私が長くGTDをやってきて「なんかうまくいかないな」とか「すっきり感が少ないな」と思うときのパターンをひとつ発見しました。それは思いついたタスクをいきなり【次にやること】に書き足してしまうという行為。収集箱(Inbox)を使っていないことが思わぬ落とし穴だったようです。

GTDの手順をおさらい

GTDをやっている人に手順を聞けば、十中八九こう答えるでしょう。

  1. 収集:タスクをINBOXに放り込む
  2. 処理・整理:GTDのフローに従って、【次にやること】とか【いつかやる】などのリストに分類
  3. レビュー:見直して、リストをアップデート

でも、ちゃんとやってます?

ついやってしまう

ちゃんと手順は知ってるのに、ついやってしまうのが『直接【次にやること】に書き込んでしまう』こと。

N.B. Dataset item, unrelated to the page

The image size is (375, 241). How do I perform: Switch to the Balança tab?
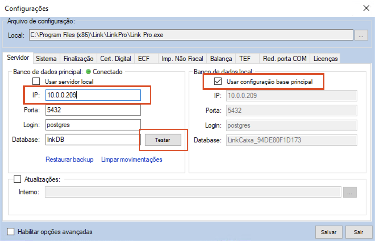pos(221,59)
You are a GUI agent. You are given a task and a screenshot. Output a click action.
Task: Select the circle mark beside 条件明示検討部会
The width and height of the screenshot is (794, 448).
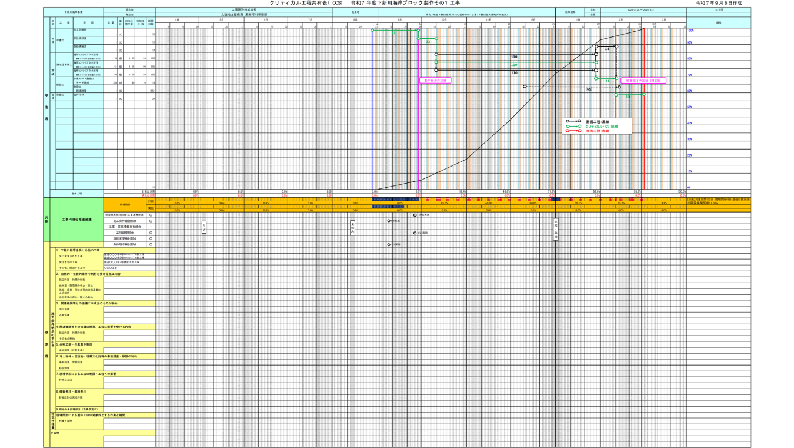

わたしもやってしまうことが少なくありませんでした。

たとえば「ああ、そろそろサイトの広告を見直したいな」なんて思って、【次にやること】に「広告を見直す」なんて書いてしまう。——みなさんもありませんか?

直接【次にやること】を書いてしまうことの問題

問題は2つあります。

  1. 本当にやる必要があるのか?
  2. 具体的なアクションになっていないのでは?

1.本当にやる必要があるのか?

GTDは「思いついたことは全部収集する」という哲学があります。それが「すっきり感」を生み出す源です。

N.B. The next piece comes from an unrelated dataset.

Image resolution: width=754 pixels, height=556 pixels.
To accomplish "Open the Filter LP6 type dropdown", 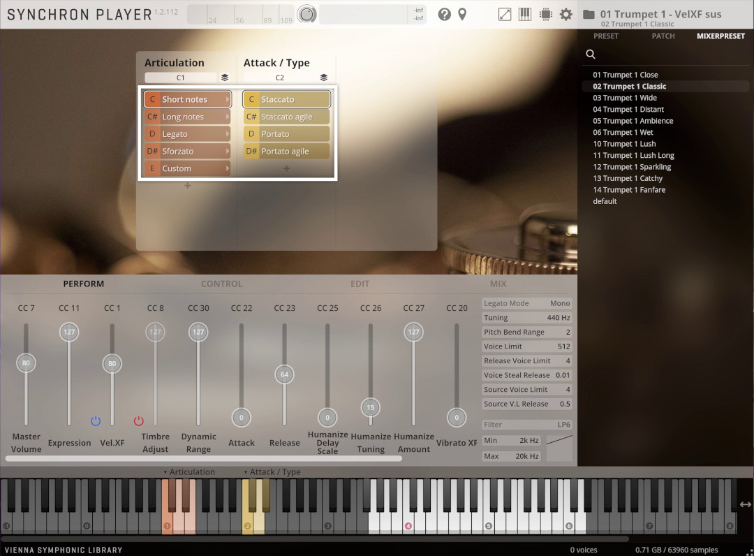I will pyautogui.click(x=526, y=425).
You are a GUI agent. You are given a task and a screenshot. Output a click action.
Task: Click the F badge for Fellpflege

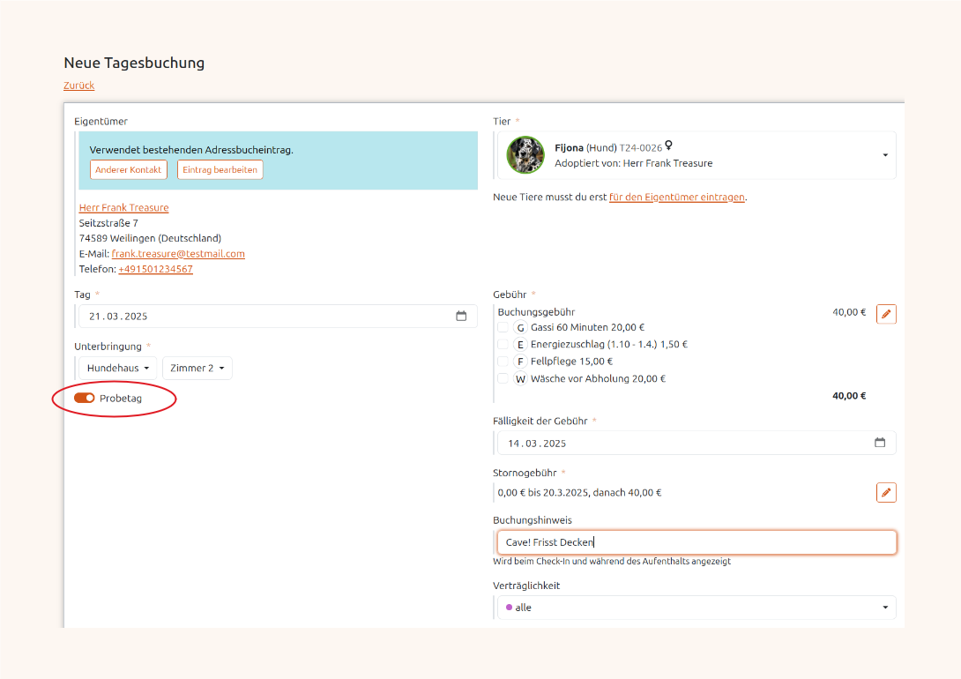coord(520,362)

「あ! あれやらなきゃ」と思って、即座に【次にやること】に追加!

スッキリした気がします……、が、本当にそうでしょうか?

そういうタスクに限って、「まぁ、これはまだやらなくていいや」と先送りしているタスクに化けます。本来は【いつかやる】に追加されるべきタスクも少なくないのです。

2.具体的なアクションになっていないのでは?

先ほどの例「広告を見直す」ってちゃんとしたタスクですか?

書いたときはイメージがあったのかもしれません。あるいは、忙しくてあまり考えず「見直したい!」という気持ちを書き残しただけかもしれません。これはとても良いことです。思いついたら収集、というGTDの哲学に則っています。

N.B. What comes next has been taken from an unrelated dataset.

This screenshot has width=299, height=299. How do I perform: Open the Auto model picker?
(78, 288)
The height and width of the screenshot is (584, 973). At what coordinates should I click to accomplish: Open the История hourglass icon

しかし見直すってなんでしょう? 冷静に考えるとよく分からないタスクです。本来であれば、たとえば

  1. 現在の広告の効果を分析
  2. より収益に繋がる広告サービスの候補を洗い出す
  3. 最善のひとつを選ぶ
  4. 導入する

と、少なくとも4つに分解できます。つまり【プロジェクト】になるべきタスクでした。

基本に戻ろう

分かりますね?

GTDではタスクを処理する際に

  • 【プロジェクト】
  • 【次にやること】
  • 【いつかやること】
  • 【カレンダー】
  • 【連絡待ち】
  • 【資料】

に分類します。直接【次にやること】に書いてしまうと、本当は【プロジェクト】【いつかやること】に入るべきタスクを、誤って処理している可能性があるのです。

わたしは収集の際は必ずINBOXに書き、落ち着いている環境で改めてどのリストに入れるべきか考えます。そもそもどのリストにも入れず【やらない】と判断することも少なくありません。それでいいと思っています。

GTDをやるなら基本を大切に。